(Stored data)
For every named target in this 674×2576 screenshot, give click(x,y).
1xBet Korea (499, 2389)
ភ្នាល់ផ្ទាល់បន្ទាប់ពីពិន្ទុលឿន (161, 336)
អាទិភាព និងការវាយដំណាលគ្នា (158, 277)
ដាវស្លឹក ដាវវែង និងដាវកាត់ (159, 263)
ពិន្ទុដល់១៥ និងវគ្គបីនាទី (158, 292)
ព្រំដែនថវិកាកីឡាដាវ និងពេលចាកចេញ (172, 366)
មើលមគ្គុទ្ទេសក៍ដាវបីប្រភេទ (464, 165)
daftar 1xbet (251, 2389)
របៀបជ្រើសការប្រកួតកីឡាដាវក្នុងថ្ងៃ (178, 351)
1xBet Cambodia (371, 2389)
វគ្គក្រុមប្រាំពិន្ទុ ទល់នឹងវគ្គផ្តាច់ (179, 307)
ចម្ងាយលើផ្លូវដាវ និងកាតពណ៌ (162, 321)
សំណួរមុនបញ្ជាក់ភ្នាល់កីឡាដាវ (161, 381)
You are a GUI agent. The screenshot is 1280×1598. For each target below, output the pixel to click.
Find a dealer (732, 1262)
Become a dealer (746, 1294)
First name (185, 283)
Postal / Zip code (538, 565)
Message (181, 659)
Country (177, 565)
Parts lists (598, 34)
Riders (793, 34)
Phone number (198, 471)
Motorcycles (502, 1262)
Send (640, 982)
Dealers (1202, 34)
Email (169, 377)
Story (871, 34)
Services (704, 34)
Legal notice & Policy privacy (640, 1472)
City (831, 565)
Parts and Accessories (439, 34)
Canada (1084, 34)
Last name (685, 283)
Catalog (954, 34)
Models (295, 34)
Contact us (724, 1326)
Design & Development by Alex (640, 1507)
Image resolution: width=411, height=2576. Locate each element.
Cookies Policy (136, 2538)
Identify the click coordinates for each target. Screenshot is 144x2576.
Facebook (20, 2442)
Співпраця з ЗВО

### Exercise requirements:
Output all the lines above. Keep each one exact.

### Written solution:
For every named target in this 674×2576 screenshot, give click(x,y).
1xBet Korea (499, 2389)
ភ្នាល់ផ្ទាល់បន្ទាប់ពីពិន្ទុលឿន (161, 336)
អាទិភាព និងការវាយដំណាលគ្នា (158, 277)
ដាវស្លឹក ដាវវែង និងដាវកាត់ (159, 263)
ពិន្ទុដល់១៥ និងវគ្គបីនាទី (158, 292)
ព្រំដែនថវិកាកីឡាដាវ និងពេលចាកចេញ (172, 366)
មើលមគ្គុទ្ទេសក៍ដាវបីប្រភេទ (464, 165)
daftar 1xbet (251, 2389)
របៀបជ្រើសការប្រកួតកីឡាដាវក្នុងថ្ងៃ (178, 351)
1xBet Cambodia (371, 2389)
វគ្គក្រុមប្រាំពិន្ទុ ទល់នឹងវគ្គផ្តាច់ (179, 307)
ចម្ងាយលើផ្លូវដាវ និងកាតពណ៌ (162, 321)
សំណួរមុនបញ្ជាក់ភ្នាល់កីឡាដាវ (161, 381)
You are a GUI agent. The screenshot is 1280×1598. For each target below, output the pixel to click.
Find a dealer (732, 1262)
Become a dealer (746, 1294)
First name (185, 283)
Postal / Zip code (538, 565)
Message (181, 659)
Country (177, 565)
Parts lists (598, 34)
Riders (793, 34)
Phone number (198, 471)
Motorcycles (502, 1262)
Send (640, 982)
Dealers (1202, 34)
Email (169, 377)
Story (871, 34)
Services (704, 34)
Legal notice & Policy privacy (640, 1472)
City (831, 565)
Parts and Accessories (439, 34)
Canada (1084, 34)
Last name (685, 283)
Catalog (954, 34)
Models (295, 34)
Contact us (724, 1326)
Design & Development by Alex (640, 1507)
Image resolution: width=411, height=2576. Locate each element.
Cookies Policy (136, 2538)
Identify the click coordinates for each target. Screenshot is 144x2576.
Facebook (20, 2442)
Співпраця з ЗВО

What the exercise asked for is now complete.